Jakarta, TAMBANG – PT Arutmin Indonesia berkomitmen untuk menurunkan emisi karbon yang salah satunya diaplikasikan dalam penggunaan overland conveyor belt (OLC) dalam proses pengiriman batu bara. Sebelumnya, pengiriman batu bara ke Pelabuhan memakai dump truck.
“Sekarang kami ganti dengan OLC, kan pakai listrik. Itu gak ada emisi dari pembakaran mesin truk,” ucap Manager Safety Health Environment and Community (SHEC) R S Subiyakto saat ditemui di site Asam Asam, Kamis (24/10).
Menurut Subiyakto sebelum menggunakan OLC, anak usaha PT Bumi Resources Tbk (BUMI) ini bisa mengirim batu bara ke Pelabuhan menggunakan truk hingga ratusan unit per bulan. Hal tersebut tentu menyumbang emisi yang cukup besar yang dihasilkan dari solar.
“Untuk kirim ke pelabuhan itu pakai truk. Sebulan itu berapa ratus truk untuk angkut sekian ratus ribu/juta batu bara. Bayangkan fuel-nya, ada emisinya,” jelas Subiyakto.
Selain untuk mengurangi emisi, penggunaan OLC juga dimaksudkan untuk mengurangi limbah Bahan Beracun dan Berbahaya (B3) yang ada di oli kendaraan, menjaga keselamatan pekerja serta lingkungan sekitar. Ini semua kata dia masuk dalam program dekarbonisasi yang sejalan dengan semangat transisi energi.
“Lalu faktor keselamatan, lingkungan, debu, limbah B3 kayak olinya. Itu kan sudah kita kurangi. Itu juga bisa juga dibicarakan sebagai transisi energi sebenarnya,” jelasnya.
OLC sendiri saat ini digunakan di site Asam Asam dan site Kintap yang berada di Kabupaten Tanah Laut, Kalimantan Selatan. Selain itu OLC yang sudah digunakan Arutmin sejak tahun 2013 ini juga sudah diterapkan di North Pulau Laut Coal Terminal (NPLCT) yang terletak di Kotabaru, Kalsel. “Kami sudah lakukan itu khususnya untuk Asam Asam, sebelumnya kami lakukan trucking,” beber dia.
Langkah lain yang dilakukan Arutmin untuk menekan emisi karbon adalah dengan mengelektrifikasi Pelabuhan yang tadinya menggunakan genset. Pelabuhan tersebut sekarang sudah menggunakan sumber listrik secara penuh dari PLN.

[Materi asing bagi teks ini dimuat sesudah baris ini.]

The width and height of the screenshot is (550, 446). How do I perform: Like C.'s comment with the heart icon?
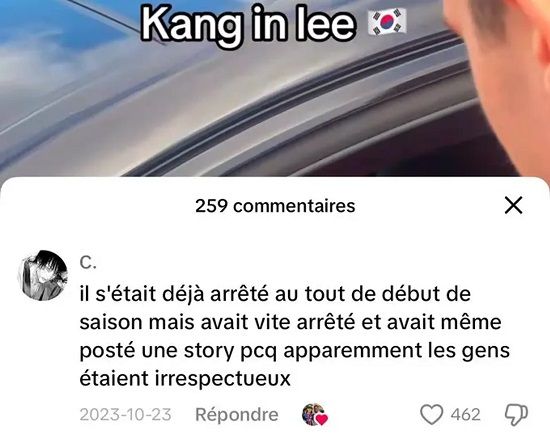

“Selain itu, Pelabuhan yang sebelumnya pakai genset, sekarang (di site) Asam Asam sudah tersambung dengan PLN. Artinya kita gak pakai genset lagi. Itu berkurang lagi kan penggunaan solar untuk genset,” tuturnya.
Subiyakto lalu menyampaikan bahwa ke depan, Arutmin juga tidak menutup kemungkinan untuk memanfaatkan danau bekas tambang menjadi Pembangkit Listrik Tenaga Surya (PLTS) terapung alias floating solar cell untuk menyongsong net zero emisssion pada tahun 2060. Listrik tersebut nantinya bisa disalurkan ke masyarakat sekitar.
“Nanti listriknya bisa untuk masyarakat sekitar. Itu kan impactnya yang dirasakan langsung masyarakat. Meskipun nanti akan perlu kajian-kajian ekonomis dan lebih dalam lagi,” tandasnya.